Il discorso, anche per ragioni di opportunità e di piacevolezza (altrimenti sarebbe appunto troppo limitato), si estende al bacino del Lamone, considerando quindi non solo le “ripe” ma anche le soprastanti pendici. Assistiamo così, dalle sorgenti alla foce, ad un gradiente altitudinale, cioè a progressive variazioni nella copertura vegetale determinate dall’abbassamento della quota e quindi, come noto, alle relative mitigazioni microclimatiche. Ricorrendo al consolidato schema (con tutti i pregi e tutti i difetti delle schematizzazioni, utili per mettere ordine nelle “cose della natura” ma spesso troppo rigide rispetto alla realtà naturale che è più sfumata e imprevedibile di quanto vorremmo noi uomini incasellatori) si vede, dall’alto verso il basso, una successione di “fasce” altitudinali, dalla più montana (“del faggio”) fino a quella costiera (“del leccio”), passando per quelle medio- e basso-collinari e per quella planiziale (rispettivamente del cerro, o del castagno, della roverella e della farnia).

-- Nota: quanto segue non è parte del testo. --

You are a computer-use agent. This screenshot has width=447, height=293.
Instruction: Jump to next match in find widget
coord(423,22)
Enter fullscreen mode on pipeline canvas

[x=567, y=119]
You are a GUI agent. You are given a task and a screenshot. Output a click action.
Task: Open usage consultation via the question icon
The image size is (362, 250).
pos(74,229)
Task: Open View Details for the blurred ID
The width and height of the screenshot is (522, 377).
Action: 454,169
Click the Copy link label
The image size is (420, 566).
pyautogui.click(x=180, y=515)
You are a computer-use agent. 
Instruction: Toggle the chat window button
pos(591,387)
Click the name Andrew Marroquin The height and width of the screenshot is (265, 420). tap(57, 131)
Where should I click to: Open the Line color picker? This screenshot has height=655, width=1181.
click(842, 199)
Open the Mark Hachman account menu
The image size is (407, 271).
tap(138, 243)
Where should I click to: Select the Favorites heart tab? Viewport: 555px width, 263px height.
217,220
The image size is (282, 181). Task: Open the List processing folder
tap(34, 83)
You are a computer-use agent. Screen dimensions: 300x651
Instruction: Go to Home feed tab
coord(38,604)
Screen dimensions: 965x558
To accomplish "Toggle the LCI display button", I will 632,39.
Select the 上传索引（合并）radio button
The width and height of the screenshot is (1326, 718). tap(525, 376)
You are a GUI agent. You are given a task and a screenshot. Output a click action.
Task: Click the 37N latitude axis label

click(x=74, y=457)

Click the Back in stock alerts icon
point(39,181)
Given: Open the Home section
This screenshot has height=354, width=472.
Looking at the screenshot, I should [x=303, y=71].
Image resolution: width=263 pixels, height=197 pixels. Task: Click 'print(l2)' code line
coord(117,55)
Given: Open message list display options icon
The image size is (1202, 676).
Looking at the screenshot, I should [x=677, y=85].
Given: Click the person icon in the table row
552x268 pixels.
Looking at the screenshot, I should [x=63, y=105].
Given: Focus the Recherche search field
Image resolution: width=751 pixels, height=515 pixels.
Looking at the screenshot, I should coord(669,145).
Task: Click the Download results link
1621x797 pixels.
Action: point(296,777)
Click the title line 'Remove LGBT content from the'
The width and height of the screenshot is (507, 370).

Le considerazioni finali riguardano il valore ambientale e naturalistico della copertura vegetale della valle del Lamone. A questo proposito, rifuggendo da inopportuni campanilismi, si rileva l’assenza quasi completa di peculiarità. Mancano del tutto gli endemismi (cioè elementi esclusivi) perché la valle del Lamone non presenta situazioni geomorfologiche caratterizzate in modo spinto. Una parziale eccezione si può fare per la fascia collinare, con la Vena del Gesso e le sue componenti tendenzialmente mediterranee, che però nel Lamone si affacciano appena. Si sviluppano e raggiungendo il loro massimo culmine nelle limitrofe valli del Sintria, del Senio e Santerno (con piante a distribuzione meridionale che qui si trovano al limite del loro areale, come l’agazzino, l’alaterno, il terebinto, ecc.) o con veri e propri endemismi come Cheilanthes persica. Un’altra parziale eccezione è presso la foce, con ambienti relitti di grande pregio naturalistico, ad esempio Punte Alberete o le Pinete di Ravenna. Queste ultime, per quanto storicamente plasmate dall’uomo, e considerabili semi-artificiali, hanno acquisito nei secoli un valore paesaggistico, ambientale e tradizionale, che trascende il puro dato botanico-naturalistico.